***** TEXT EXCERPT *****

The practice of applying ice to an injury to reduce inflammation has been used for decades. The thing is, there’s ZERO peer-reviewed scientific evidence to support this practice. However, recent studies have shown that ice may affect the healing process.
The question is, “Why do many healthcare providers use ice on an injury to help reduce inflammation?”
The idea behind this practice is that ice impedes blood circulation to the injured area and minimizes swelling. But is this right? We’ll learn more from this article.
There’s nothing terrible about inflammation
Inflammation is not harmful — that’s a fact. It is a regular aspect of human physiology, so is there any reason why it should be stopped? You see, whenever a tissue is injured, the body makes attempts to remove the damaging stimulus and trigger the healing process.
The healing process includes increasing the circulation of blood and the flow of lymph to and from the affected area. This enhances the movement of inflammatory cells and nutrients to the injured site. On the other hand, the lymphatic system flushes out the waste and fluid accumulated due to inflammation.

***** ENTRIES SUPPLIED *****

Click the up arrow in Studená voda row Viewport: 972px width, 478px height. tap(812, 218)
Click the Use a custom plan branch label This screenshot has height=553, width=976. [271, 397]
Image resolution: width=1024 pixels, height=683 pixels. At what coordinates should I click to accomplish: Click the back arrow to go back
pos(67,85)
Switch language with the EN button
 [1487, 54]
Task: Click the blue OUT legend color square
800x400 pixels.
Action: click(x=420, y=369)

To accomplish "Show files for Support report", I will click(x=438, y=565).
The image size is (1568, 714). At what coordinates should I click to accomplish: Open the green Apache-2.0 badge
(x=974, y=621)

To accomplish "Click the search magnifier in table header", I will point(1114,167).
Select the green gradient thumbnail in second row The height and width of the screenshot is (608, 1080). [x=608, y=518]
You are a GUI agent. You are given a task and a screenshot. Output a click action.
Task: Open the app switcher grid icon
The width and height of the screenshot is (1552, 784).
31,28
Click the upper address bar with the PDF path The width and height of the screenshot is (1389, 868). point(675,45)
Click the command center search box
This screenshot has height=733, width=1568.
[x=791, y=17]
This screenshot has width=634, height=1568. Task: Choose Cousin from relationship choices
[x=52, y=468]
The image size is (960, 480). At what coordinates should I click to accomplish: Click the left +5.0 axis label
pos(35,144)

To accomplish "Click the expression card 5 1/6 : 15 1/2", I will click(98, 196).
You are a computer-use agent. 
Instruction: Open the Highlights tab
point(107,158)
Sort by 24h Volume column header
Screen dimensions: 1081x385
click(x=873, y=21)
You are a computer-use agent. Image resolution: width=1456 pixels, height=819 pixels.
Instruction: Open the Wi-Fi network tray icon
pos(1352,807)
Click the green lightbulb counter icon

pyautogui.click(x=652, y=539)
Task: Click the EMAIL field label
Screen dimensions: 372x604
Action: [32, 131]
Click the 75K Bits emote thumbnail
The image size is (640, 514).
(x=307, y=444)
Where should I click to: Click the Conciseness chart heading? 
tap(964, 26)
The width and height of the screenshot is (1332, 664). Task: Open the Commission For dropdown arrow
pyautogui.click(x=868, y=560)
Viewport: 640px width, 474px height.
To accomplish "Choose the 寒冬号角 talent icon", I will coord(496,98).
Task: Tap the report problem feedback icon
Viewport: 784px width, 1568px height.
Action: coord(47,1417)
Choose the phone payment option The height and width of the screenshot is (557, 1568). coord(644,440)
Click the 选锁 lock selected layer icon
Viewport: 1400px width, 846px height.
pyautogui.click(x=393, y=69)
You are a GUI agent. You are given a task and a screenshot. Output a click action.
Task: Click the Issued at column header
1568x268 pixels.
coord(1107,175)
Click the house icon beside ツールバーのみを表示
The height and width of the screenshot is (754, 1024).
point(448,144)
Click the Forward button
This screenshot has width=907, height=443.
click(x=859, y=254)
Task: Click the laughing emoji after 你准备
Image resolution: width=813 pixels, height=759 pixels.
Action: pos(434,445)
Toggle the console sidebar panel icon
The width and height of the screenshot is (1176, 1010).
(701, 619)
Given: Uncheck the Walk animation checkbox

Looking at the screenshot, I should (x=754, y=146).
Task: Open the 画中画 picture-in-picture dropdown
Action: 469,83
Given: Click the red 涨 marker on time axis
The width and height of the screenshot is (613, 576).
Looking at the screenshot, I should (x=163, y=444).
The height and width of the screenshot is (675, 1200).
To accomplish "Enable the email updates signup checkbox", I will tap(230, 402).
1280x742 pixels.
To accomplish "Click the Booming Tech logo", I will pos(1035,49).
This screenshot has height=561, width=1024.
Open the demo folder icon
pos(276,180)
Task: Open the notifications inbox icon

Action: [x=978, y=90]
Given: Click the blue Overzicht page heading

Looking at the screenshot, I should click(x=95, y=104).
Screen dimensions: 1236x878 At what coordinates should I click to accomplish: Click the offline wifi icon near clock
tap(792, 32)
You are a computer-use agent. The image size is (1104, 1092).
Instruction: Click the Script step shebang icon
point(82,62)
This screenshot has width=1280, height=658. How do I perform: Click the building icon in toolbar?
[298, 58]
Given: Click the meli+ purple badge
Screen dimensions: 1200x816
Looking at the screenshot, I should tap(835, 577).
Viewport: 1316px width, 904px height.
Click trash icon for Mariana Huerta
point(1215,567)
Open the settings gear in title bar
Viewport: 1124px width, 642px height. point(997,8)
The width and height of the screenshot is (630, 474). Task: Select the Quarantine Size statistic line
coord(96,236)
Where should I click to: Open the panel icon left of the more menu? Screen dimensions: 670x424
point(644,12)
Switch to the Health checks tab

*****

*WHAT YOU WILL DO*.
a) In the text on icing injuries, what does the lymphatic system flush out?
b) Continue the text on icing injuries from where it stops.

*OUTPUTS FOR THE TASKS*.
a) It flushes out the waste and fluid that accumulate because of inflammation.

b)
Let’s talk about inflammation
The human body uses two systems of circulation. The major one is the blood circulatory system which includes the heart, arteries, and veins.
The lymphatic system is the second one. It comprises small bags that channel fluid to the heart. One thing about the lymphatic system is that it doesn’t have a pumping mechanism.
What powers the movement of lymphatic fluid is the activity and exercise of the surrounding muscles. Muscle activity causes a squeezing effect that pushes the fluid towards the direction of the heart. If there’s no movement, the swelling will remain and not be evacuated from the injured area.
Does the application of ice to inflamed tissues work?
Well, ice slows down the flow of blood to the injured site. Of course, this will reduce the pain by numbing pain receptors, but the swelling may not readily be removed.